There is an infinite square grid. The dimensions of each square are 1 by 1. Centered on each vertex of each square is an equilateral triangle pointing up with a circumradius of 0.5. You can pick any square, and from the center of that square, you can shoot a laser bullet at a rational angle. When the laser hits a triangle, it bounces at a normal reflection, and the triangle then rotates 60 degrees clockwise (after the bullet passes away, so the triangle doesn't hit it while rotating). Before you make the shot, you can manually rotate a finite number of triangles by 60 degrees clockwise. Is this system that I've described Turing complete? Explain why or why not. If it is, then give a specific example of a configuration which simulates a calculation of 11 * 37.
I don't know the answer to this question because I haven't thought about it, but I gave it to Gemini 3 Pro and it claimed that it was Turing complete (and gave a handwavy explanation for why) but it refused to do the 11 x 37 part because it said it's too complicated.
@ItsMe Sure: Rotate 37 distinct triangles, then do this 11 more times. Then count the total number of rotated triangles.
(You may want to specify a particular way the output needs to be read.)
@ItsMe I'll try harder if you think that would be fruitful but I tentatively don't think I can improve on Gemini's answer there. (Ha, nice hack from Isaac King there.)
@IsaacKing Good question. I'll do my best to give a fair assessment of whether the frontier AIs give the right answer but we need to add an FAQ item here for how reliable the AI needs to be in giving the right answer. Shall we say >50% of the time when asked in a fresh session?
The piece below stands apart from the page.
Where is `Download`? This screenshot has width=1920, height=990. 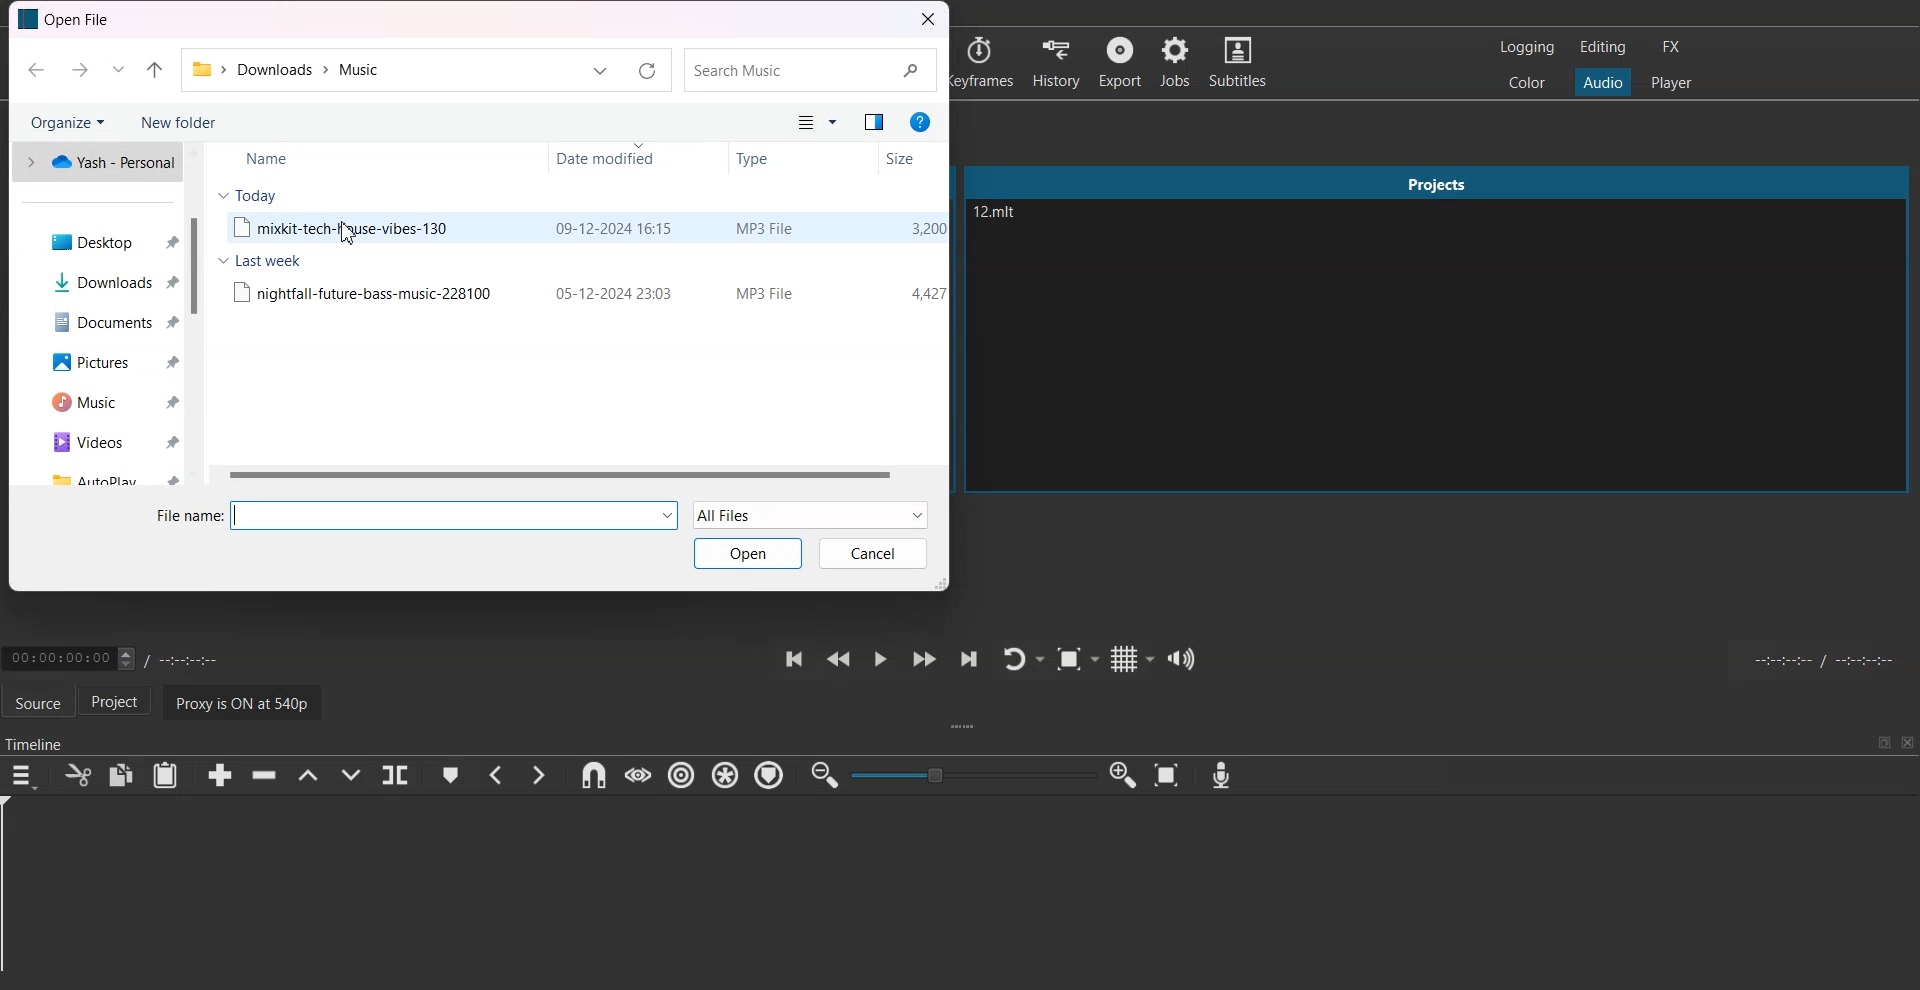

Isaac's predicting I'll be pretty reliable for the question he has in mind. Are you arguing for a different threshold than 50% for the AI? If the only math problem we can find where I'm better than the AI is one where the AI also can solve it, just not reliably, that's pretty ambiguous in terms of the spirit of the question.
Maybe we actually want resolve-to-PROB in that case? Of the problems I can reliably solve, take the hardest one for AI. If the best of the frontier models can solve it 50% of the time, that's a resolve-to-50%.
@dreev dunno, I didn't mean to argue for any rule in particular. Just emphasizing that "reliability" is hard to interpret as part of "machines vs humans", since we don't do the "fresh session" thing.